What's so different about Spain? I was reminded about one aspect of it last night. We had a big festival in town, La Noche de Vela (the first time the town had put this on). There were stages set up in several different locations with entertainment for all age groups and musical tastes, from children's entertainers to classical musicians to rap to a rock concert up at the Fortaleza atop the hill behind my house. All along my street and right up to the Fort the way was lit by hundreds of little candles on the pavement along both sides of the street, it looked lovely. All the entertainment and concerts were free and all the museums and galleries in town stayed open until past midnight.
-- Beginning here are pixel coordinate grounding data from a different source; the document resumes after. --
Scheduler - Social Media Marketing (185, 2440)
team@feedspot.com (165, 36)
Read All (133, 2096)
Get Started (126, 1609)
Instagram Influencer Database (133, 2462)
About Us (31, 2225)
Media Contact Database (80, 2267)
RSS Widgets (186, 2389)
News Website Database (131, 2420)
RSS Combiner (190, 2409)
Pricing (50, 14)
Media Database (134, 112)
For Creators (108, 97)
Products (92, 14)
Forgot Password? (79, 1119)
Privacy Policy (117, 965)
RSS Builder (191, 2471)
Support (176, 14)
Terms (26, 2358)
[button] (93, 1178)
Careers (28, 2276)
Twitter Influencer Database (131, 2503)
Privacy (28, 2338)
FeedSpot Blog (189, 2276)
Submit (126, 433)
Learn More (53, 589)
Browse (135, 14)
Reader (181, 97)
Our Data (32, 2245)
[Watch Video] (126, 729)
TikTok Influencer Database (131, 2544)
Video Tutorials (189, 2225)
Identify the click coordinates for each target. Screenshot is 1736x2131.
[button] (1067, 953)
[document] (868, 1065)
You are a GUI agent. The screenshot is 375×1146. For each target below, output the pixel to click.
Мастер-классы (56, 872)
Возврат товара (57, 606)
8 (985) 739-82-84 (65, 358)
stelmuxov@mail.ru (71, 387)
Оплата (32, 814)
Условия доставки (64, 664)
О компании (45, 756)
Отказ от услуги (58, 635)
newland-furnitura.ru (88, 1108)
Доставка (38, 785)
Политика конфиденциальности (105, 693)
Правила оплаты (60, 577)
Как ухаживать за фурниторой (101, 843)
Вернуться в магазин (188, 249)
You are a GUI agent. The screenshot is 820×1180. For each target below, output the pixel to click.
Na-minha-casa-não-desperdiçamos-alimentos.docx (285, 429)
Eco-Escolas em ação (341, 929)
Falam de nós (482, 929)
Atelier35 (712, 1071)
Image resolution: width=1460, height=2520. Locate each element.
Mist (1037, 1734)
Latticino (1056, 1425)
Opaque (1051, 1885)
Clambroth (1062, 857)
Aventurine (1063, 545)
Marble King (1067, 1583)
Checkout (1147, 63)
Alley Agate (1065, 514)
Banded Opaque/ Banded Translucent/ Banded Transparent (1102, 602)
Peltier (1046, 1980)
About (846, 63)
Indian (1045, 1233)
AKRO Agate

Alcohol was on sale and people were drinking, thousands of people must have walked right by my house between 8pm and about 2.30 pm (of all ages, families with small children, groups of teenagers,and older people) but nobody was rowdy, or noticeably drunk, and there was no fighting or vandalism. A few policia local on duty around the entertainment sites, but no huge police presence and no need for one. This morning the street sweepers have been around and cleared away what litter was left, but no need to hose vomit off the streets. THIS is one of the many reasons I love living here.


----------



## Lynn R (Feb 21, 2014)

Pesky Wesky said:


> * just think what you could achieve in another 15 years
> *It probably depends on people's definition of achieve. For some people achieve is earning money, moving up in status at work and acquiring (property, cars maybe jewellery, a boat, a holiday in an exotic place). Others put more value on not working long hours in an unfriendly climate and having more time to spend with the family and "achieving" a more solid family unit.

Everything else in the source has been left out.